Beating the Winter Blues with Nutrition

by | Nov 30, 2020 | Blog, Nutrition

Winter blues can be difficult to beat with less sunlight, colder temperatures, and having to stay inside more often. It leaves us feeing lethargic, gloomy, and maybe even depressed. Luckily, nutrition can help us beat the winter blues!


There is a connection between our mental health and our gut health through the vagus nerve. The brain and our gut are always in communication.  Hormones control many things in our body, one of them being our mood. A hormone called serotonin, which regulates our mood and emotion, is produced in our digestive tract. If we have low serotonin levels, we may feel groggier. Researchers have found that people with a healthy gut are less likely to develop anxiety or depression. Some foods that may help are:

Leafy greens and lettuces – contain many nutrients such as folate, magnesium, and omega-3s. All these nutrients support mental health and brain health. Studies have shown that deficiencies in folate may contribute to fatigue and depression. Broccoli – high in folate, fiber, vitamin C, and selenium. Studies have suggested that low levels of selenium might contribute to depression, anxiety, and fatigue. Broccoli is a great food to eat since it contains folate and selenium. Fiber is a prebiotic which creates an ideal environment for probiotic bacteria to survive in the gut.

Chia seeds – have a high amount of omega-3 fatty acids. Omega-3 fatty acids are important for the production of serotonin and dopamine, which are both important hormones for mood and mental health. Chia seeds also contain magnesium, sometimes referred to as the stress antidote. Studies conducted by researchers Karen and George Eby have shown that diets with magnesium improved symptoms of depression in as few as seven days.

Yogurt – a great source of probiotic bacteria since it is a fermented food. The healthier our gut, the healthier our brain and mental health! Nutritionist suggest switching between different brands of yogurt to get a variety of bacteria. Also look for a yogurt with live cultures and low sugar content. Yogurt also contains a great amount of vitamin D, which affects our serotonin levels and impacts our mood.

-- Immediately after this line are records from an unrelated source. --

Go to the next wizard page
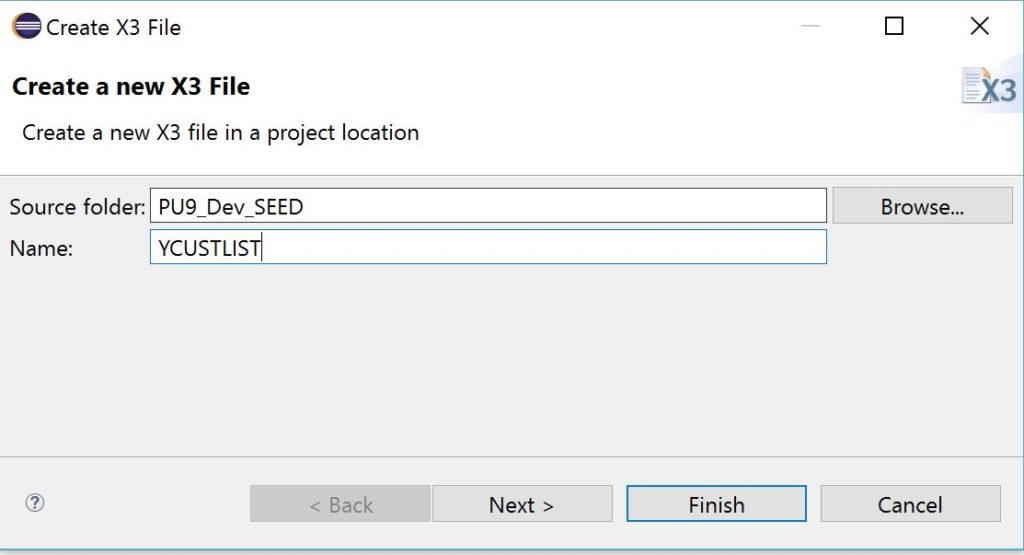This screenshot has width=1024, height=555. tap(521, 505)
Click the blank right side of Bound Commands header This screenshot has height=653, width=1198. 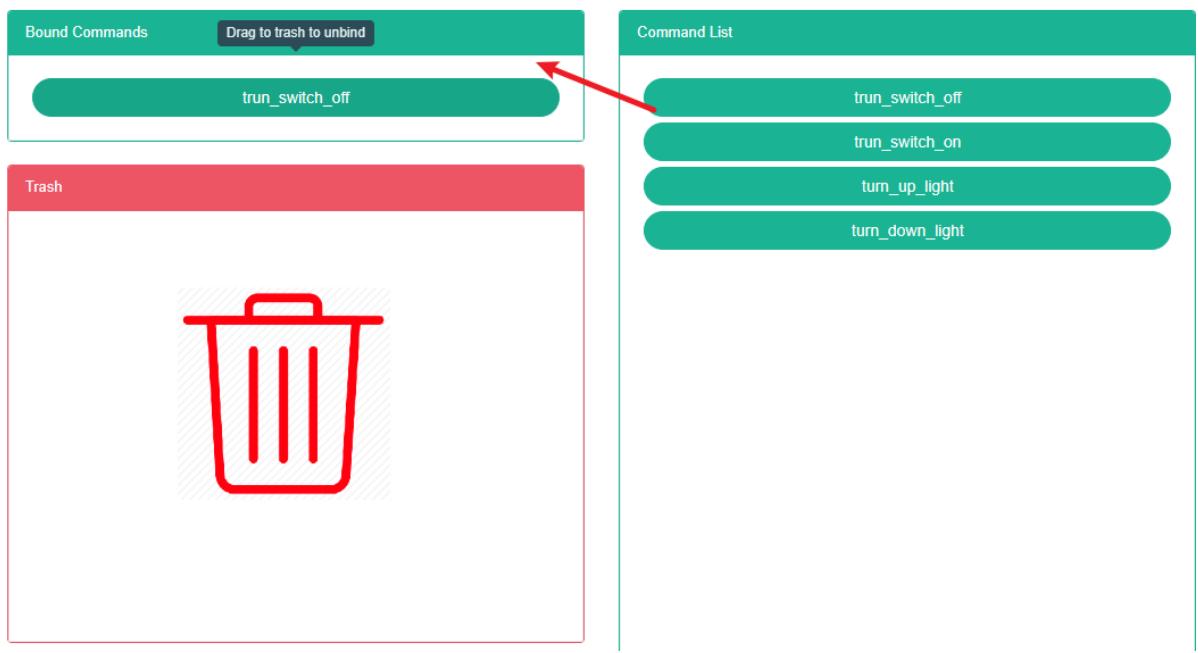480,32
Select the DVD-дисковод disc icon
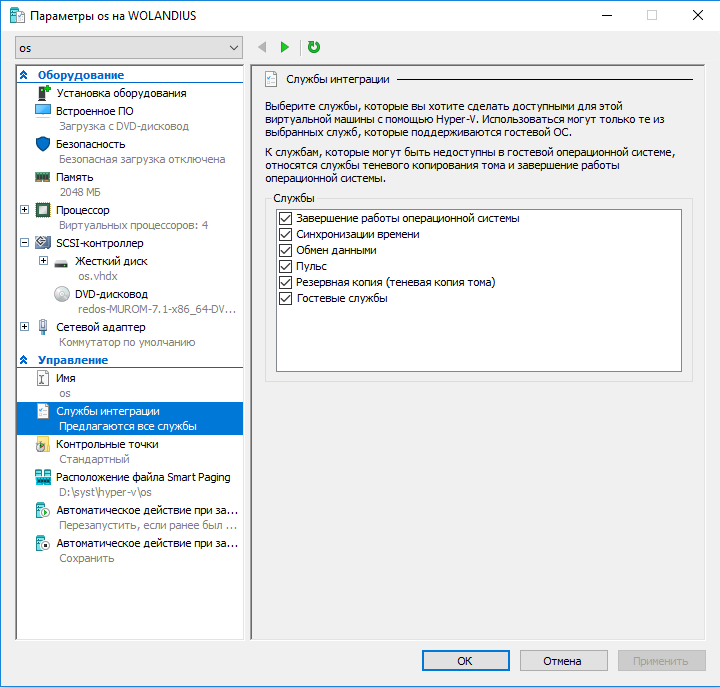 (x=62, y=294)
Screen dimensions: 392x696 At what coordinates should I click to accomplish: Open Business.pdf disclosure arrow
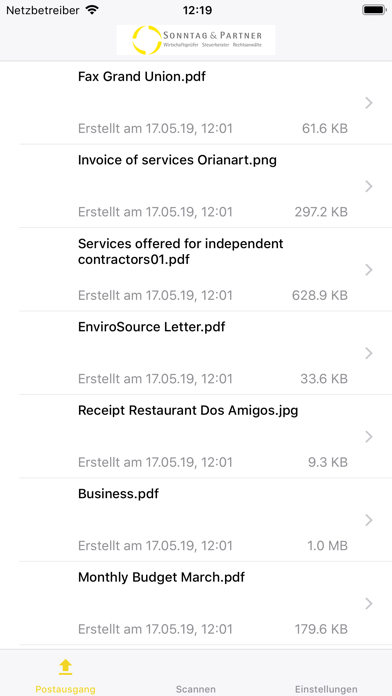pyautogui.click(x=368, y=520)
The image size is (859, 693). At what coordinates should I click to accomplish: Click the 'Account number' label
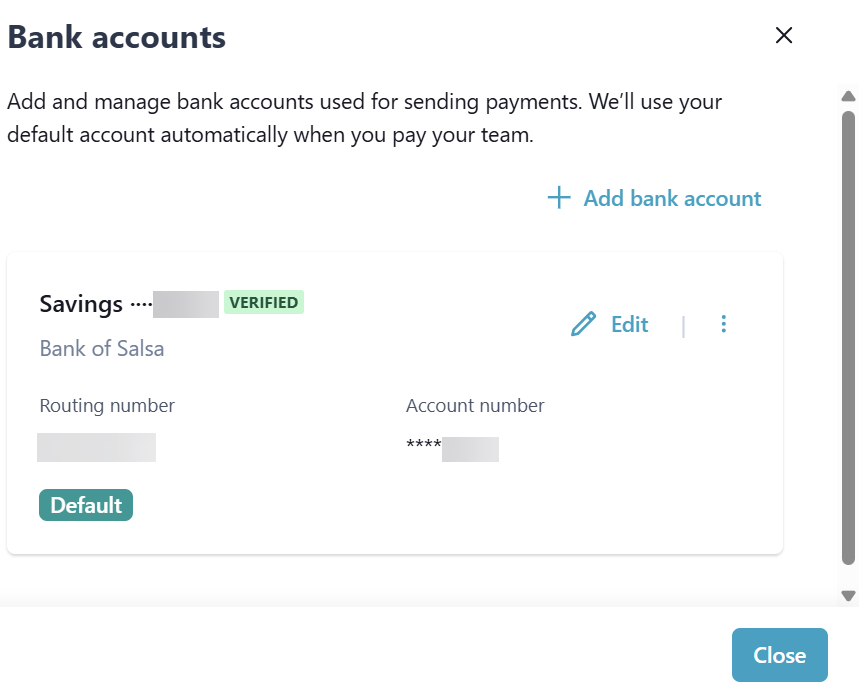click(x=475, y=405)
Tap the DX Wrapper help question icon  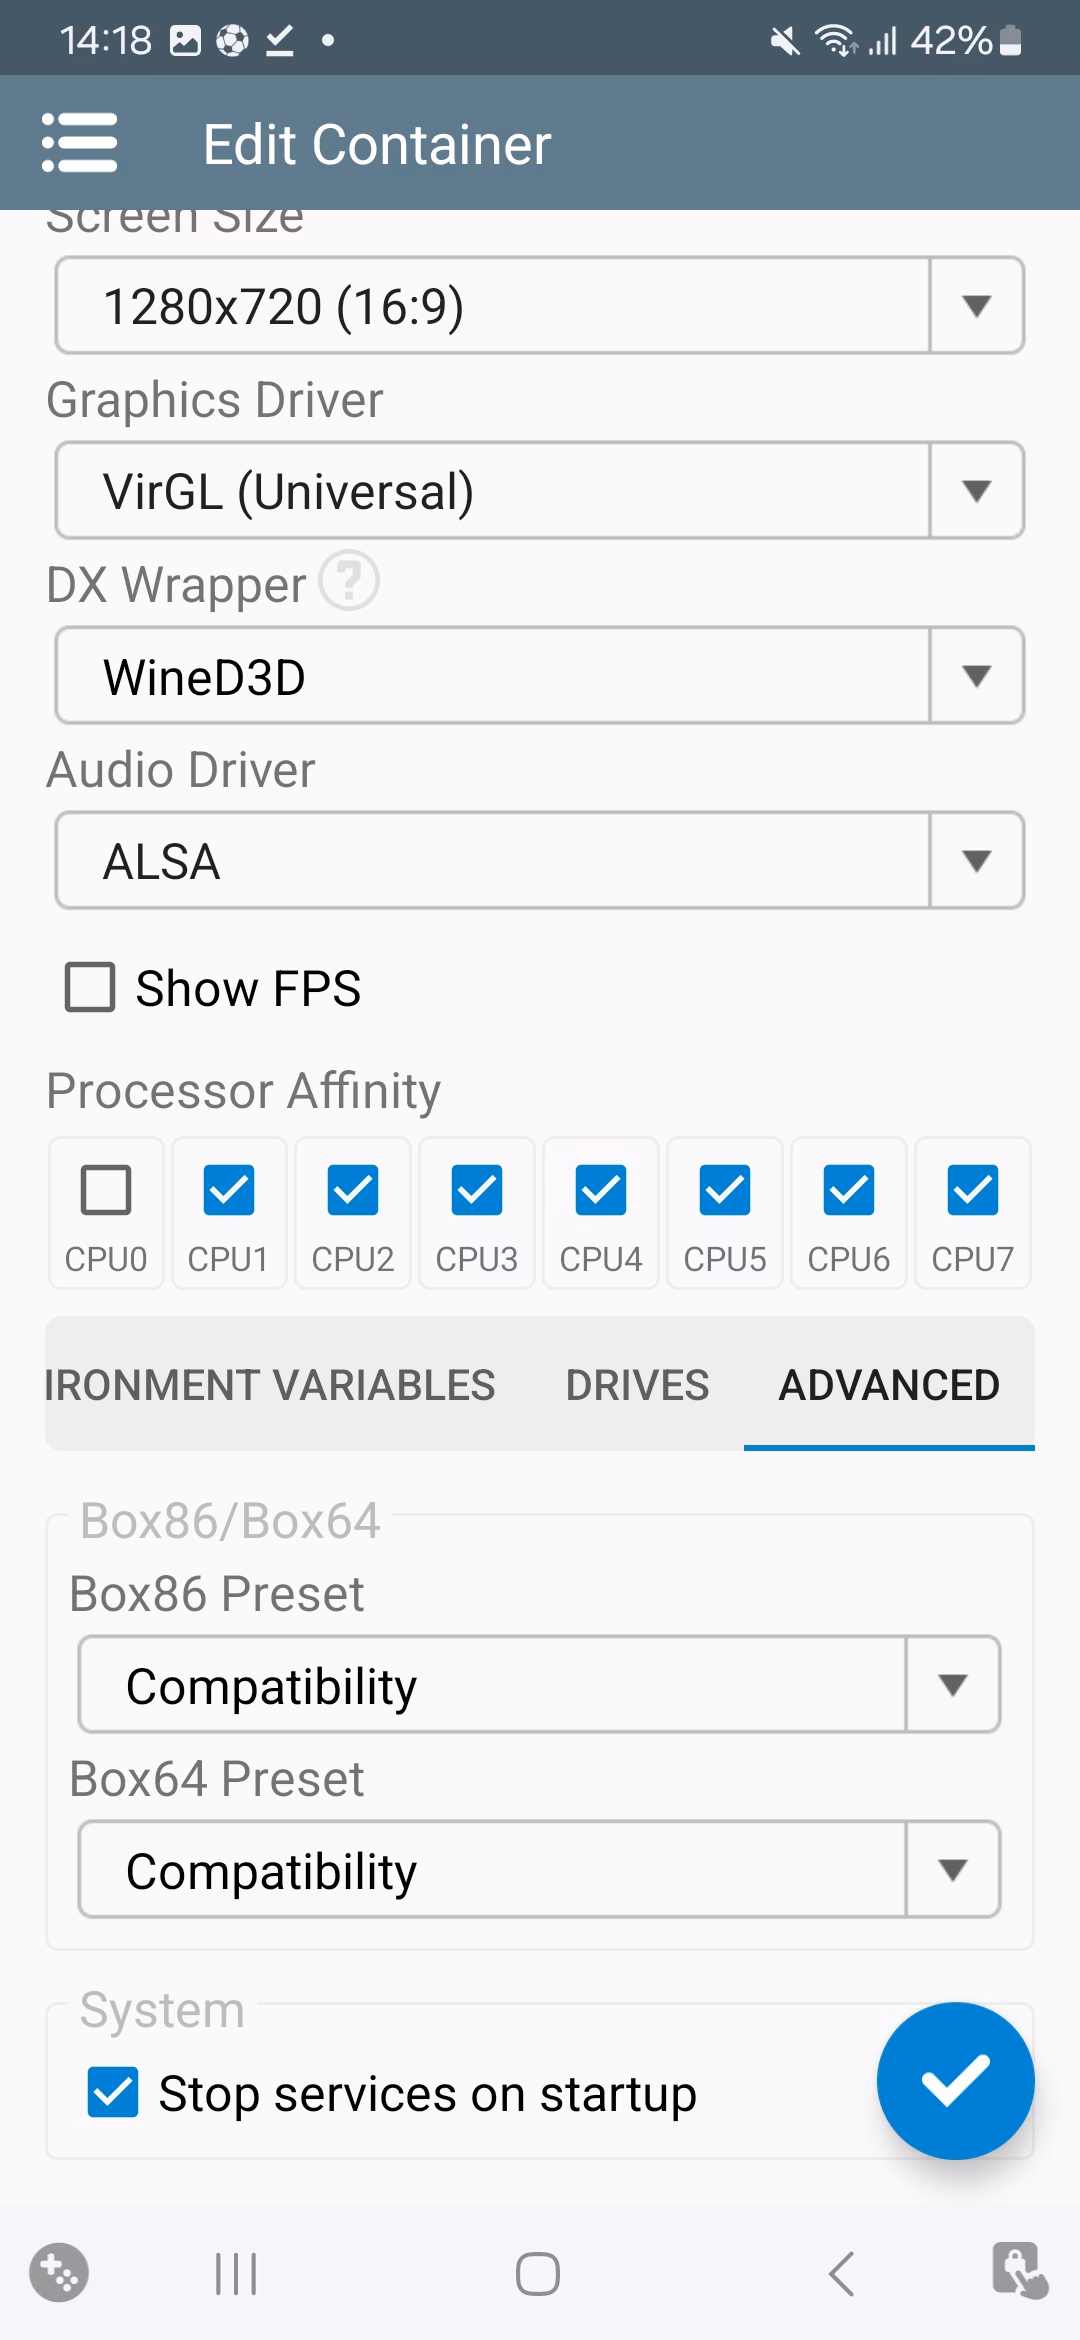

Berries – Many berries such as strawberries, raspberries, blueberries, and blackberries contain antioxidants. Antioxidants are great for brain health and help ward off dangerous free radicals. Published studies treated two groups of patients for two years. One group received antioxidants, while the other received a placebo. The group who received antioxidants had significantly lower depression scores.

Avocados – are packed with healthy fats which are great for brain health. They also contain tryptophan which is an amino acid that has a powerful effect on mental health and mood by balancing hormones and help in producing serotonin.

Tomatoes – are a great source of folic acid and alpha-lipoic acid. Folic acid helps to prevent the build-up of homocysteine in the body.  Homocysteine blocks our mood boosting hormones like serotonin, dopamine, and norepinephrine. Alpha-lipoic acid aid the body in converting glucose to energy, which stabilizes mood.